Разрезать мать Андрюха не дал. Да не шибко и хотели. Похоронили по-хорошему, деревней. Кто остался.
То по ранней весне случилось. А по поздней весне объявился Санька. В одном только и каялся, что мать не хоронил. А что с последнего институтского курса выгнали за хулиганскую драку, это ему плевать. Все равно почти геолог. Уже и в партию геологическую записался куда-то к чертям на кулички.
Съездили в район, и Андрюха по-честному половину с книжки снял и всучил брату. Тот брать не хотел, стыдился, но взял. И все. Исчез. Как пропал.
Потом опять были годы обыкновенной жизни, хотя обыкновенность жизни тоже бывает разная. Деревню Шипулино, словно крадучись, обступали леса. Леса знали, кому они были нужны. Они нужны были чужим людям, которые поселялись в домах бывших шипулинцев, поселялись, чтобы не жить всерьез, а только поживать с весны до осени, и за зиму глазом отвыкнув, по весне приезжали на машинах и радовались, потому что им только и дано было заметить, что, положим, тот вон косогорчик, когда дом покупали, пуст был и гол, а теперь — глянь!

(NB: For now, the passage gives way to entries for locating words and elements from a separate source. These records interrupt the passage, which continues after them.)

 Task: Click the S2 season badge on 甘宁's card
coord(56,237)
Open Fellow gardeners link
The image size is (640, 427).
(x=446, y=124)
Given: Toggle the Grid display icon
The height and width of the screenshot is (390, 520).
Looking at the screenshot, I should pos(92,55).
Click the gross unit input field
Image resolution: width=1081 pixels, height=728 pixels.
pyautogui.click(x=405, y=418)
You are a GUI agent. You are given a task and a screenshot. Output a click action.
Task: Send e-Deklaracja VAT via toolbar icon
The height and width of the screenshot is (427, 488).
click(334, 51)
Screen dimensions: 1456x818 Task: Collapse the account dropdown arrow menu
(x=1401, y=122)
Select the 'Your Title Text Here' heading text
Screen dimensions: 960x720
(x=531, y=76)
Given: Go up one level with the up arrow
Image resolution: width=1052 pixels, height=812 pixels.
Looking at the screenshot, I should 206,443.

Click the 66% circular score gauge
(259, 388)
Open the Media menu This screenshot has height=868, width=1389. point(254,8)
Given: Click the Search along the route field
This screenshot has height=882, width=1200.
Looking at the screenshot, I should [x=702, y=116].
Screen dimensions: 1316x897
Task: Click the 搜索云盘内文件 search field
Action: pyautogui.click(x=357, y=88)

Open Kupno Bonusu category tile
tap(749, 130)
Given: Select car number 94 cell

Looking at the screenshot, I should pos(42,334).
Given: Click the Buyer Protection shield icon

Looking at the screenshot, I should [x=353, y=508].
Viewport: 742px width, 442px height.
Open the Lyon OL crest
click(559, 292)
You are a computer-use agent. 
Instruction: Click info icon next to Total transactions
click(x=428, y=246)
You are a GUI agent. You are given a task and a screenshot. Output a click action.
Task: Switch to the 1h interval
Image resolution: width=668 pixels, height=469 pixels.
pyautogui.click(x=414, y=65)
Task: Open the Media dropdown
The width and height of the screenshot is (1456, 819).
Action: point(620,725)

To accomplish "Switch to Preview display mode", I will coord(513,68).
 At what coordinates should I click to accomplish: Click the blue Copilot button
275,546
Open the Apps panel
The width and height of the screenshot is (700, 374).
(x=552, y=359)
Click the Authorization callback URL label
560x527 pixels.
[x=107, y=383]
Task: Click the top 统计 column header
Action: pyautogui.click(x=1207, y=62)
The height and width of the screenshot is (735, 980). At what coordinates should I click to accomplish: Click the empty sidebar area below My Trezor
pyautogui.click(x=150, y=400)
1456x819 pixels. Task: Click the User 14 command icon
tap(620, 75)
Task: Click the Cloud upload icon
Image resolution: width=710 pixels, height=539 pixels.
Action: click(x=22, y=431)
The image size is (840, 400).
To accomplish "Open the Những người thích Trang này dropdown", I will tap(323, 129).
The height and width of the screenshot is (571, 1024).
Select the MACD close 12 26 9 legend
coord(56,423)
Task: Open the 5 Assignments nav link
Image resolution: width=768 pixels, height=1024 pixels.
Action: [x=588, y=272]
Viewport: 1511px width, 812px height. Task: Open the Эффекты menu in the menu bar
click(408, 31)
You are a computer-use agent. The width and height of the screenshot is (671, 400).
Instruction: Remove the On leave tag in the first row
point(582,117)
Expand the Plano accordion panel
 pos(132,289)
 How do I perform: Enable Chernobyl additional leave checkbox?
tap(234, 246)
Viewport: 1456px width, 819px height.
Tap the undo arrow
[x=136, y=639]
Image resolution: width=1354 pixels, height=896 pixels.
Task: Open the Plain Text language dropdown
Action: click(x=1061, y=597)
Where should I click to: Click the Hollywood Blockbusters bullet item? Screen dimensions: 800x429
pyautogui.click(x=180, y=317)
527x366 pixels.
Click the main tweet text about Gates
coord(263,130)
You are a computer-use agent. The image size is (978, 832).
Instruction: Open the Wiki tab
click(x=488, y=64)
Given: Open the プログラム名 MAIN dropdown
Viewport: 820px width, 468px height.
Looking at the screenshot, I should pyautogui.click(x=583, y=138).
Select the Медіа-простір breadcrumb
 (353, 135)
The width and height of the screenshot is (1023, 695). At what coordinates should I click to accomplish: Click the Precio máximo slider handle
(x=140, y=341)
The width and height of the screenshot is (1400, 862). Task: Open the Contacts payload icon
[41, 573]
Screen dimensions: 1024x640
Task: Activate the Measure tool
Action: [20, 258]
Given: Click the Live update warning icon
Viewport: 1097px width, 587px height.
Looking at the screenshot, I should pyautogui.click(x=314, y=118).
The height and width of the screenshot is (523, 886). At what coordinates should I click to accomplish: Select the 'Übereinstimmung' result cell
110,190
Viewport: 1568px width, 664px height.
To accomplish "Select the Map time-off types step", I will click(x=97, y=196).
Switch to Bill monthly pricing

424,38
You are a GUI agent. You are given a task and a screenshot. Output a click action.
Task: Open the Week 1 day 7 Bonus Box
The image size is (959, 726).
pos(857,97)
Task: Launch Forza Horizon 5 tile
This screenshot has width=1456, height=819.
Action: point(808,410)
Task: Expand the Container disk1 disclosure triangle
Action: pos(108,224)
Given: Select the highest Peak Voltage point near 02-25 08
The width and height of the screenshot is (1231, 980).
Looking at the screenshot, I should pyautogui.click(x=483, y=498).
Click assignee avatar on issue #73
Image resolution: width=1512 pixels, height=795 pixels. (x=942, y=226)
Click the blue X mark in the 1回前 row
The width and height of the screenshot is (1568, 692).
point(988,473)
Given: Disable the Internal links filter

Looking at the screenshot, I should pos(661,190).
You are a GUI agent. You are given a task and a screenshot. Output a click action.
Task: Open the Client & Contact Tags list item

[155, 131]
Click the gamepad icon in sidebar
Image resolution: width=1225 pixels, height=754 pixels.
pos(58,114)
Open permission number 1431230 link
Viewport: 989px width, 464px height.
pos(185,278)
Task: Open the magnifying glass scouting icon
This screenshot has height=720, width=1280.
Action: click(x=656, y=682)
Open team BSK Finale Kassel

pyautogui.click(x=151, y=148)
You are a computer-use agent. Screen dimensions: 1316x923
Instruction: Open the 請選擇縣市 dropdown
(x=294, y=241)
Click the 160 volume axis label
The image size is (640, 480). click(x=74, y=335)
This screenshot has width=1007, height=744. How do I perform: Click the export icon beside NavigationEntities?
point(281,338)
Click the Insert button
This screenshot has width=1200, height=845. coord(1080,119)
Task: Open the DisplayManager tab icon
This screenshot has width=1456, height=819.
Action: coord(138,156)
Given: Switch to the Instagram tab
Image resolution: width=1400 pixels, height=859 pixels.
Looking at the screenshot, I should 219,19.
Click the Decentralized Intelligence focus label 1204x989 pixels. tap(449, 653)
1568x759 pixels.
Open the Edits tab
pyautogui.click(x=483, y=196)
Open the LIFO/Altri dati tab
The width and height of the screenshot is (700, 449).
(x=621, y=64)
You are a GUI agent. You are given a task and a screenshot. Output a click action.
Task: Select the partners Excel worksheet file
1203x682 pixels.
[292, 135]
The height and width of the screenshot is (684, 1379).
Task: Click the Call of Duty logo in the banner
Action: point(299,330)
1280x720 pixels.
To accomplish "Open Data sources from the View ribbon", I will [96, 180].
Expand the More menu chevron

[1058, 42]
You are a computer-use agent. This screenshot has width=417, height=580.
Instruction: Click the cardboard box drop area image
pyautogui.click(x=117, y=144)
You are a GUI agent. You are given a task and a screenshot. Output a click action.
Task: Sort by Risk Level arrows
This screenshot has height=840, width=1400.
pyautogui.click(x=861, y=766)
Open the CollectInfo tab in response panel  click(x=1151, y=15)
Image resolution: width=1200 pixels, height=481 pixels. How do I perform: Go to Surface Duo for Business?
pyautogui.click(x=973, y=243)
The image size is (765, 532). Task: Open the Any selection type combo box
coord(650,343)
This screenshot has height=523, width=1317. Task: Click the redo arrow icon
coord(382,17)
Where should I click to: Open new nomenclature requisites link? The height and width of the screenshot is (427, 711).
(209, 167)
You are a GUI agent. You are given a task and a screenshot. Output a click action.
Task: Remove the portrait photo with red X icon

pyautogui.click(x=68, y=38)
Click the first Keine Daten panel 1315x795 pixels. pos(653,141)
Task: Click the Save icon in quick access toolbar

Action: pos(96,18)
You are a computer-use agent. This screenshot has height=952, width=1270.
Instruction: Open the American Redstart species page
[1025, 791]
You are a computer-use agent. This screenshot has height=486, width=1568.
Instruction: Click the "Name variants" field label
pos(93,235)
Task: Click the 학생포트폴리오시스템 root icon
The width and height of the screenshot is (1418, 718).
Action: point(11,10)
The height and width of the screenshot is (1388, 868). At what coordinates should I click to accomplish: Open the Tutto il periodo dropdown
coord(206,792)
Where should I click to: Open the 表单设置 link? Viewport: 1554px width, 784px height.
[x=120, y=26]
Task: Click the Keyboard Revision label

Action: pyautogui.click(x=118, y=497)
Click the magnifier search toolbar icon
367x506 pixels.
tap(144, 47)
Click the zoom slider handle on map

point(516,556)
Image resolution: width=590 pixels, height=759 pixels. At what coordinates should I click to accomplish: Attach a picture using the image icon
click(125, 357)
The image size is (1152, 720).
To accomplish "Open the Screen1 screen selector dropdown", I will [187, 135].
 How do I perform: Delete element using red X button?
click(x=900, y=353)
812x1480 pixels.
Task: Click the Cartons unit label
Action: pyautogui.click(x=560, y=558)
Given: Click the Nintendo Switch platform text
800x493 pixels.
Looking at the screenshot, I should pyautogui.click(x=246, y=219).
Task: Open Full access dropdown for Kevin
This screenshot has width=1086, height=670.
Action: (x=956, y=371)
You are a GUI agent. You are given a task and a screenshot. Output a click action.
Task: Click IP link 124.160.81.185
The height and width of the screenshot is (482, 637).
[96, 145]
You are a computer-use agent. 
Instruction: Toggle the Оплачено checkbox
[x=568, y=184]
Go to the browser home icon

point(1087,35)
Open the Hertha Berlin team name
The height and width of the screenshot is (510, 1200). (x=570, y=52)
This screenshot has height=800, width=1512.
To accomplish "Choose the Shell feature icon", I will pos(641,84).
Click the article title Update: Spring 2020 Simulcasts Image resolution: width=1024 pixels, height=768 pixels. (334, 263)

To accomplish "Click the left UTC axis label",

Правда, леса, которым радовались дачниковы глаза, — дрянные были леса: ольха да орешник, береза — редкость, хвои вообще ни ствола. И грибы в этом лесу — одни полупоганки. А дачникам — им что, им не грибы нужны, а собирание грибов, и едят полупоганки не по вкусу, а из принципа. Но если по-доброму, то дачник дачнику рознь. Иные вроде бы и на отдых приезжают, а вкалывают на своих сотках с утра до темноты, парники напридумывали и понастроили, у местных огурцы только завязь пустили, а дачник иной сидит на крылечке и знай похрустывает…
Андрюха Рудакин не гордец какой-нибудь. В чем уверен, по-своему делает, но к чужим придумкам впригляд. Отгрохал теплицу под стеклом и с подтопкой. Помидоров кучный сорт, тот, что рассаду высаживают не прямо, а внаклон, освоил, и когда «Иж»-«каблучок» купил, на малые местные рынки, а то и в район — нате вам помидорчики свеженькие, когда везде прошлогодние — мятые и полугнилые. Картошка-скороспелка, клубника — особый сорт, огурцы разных сортов — и в салат, и в маринад…
Власть к тому времени властвовать все уставала и уставала. Прежнего контролю, что против достатка, уже не было, да и с любым контролем по-хорошему договориться можно — знай себе хозяйствуй. А люди из деревень уходили и уходили. Иные в пьянь, как в омут. Иные, детей отпустив, хирели, старились не по годам, хозяйство — вразвал… Глядишь, уже и дом заколочен. А по весне в нем уже дачник шуршит, машина блестящая перед домом, а из машины на всю тишину деревенскую барабаны да визг нерусский. Благо, дом рудакинский с самого краю — едва только «бум-бум» доносится.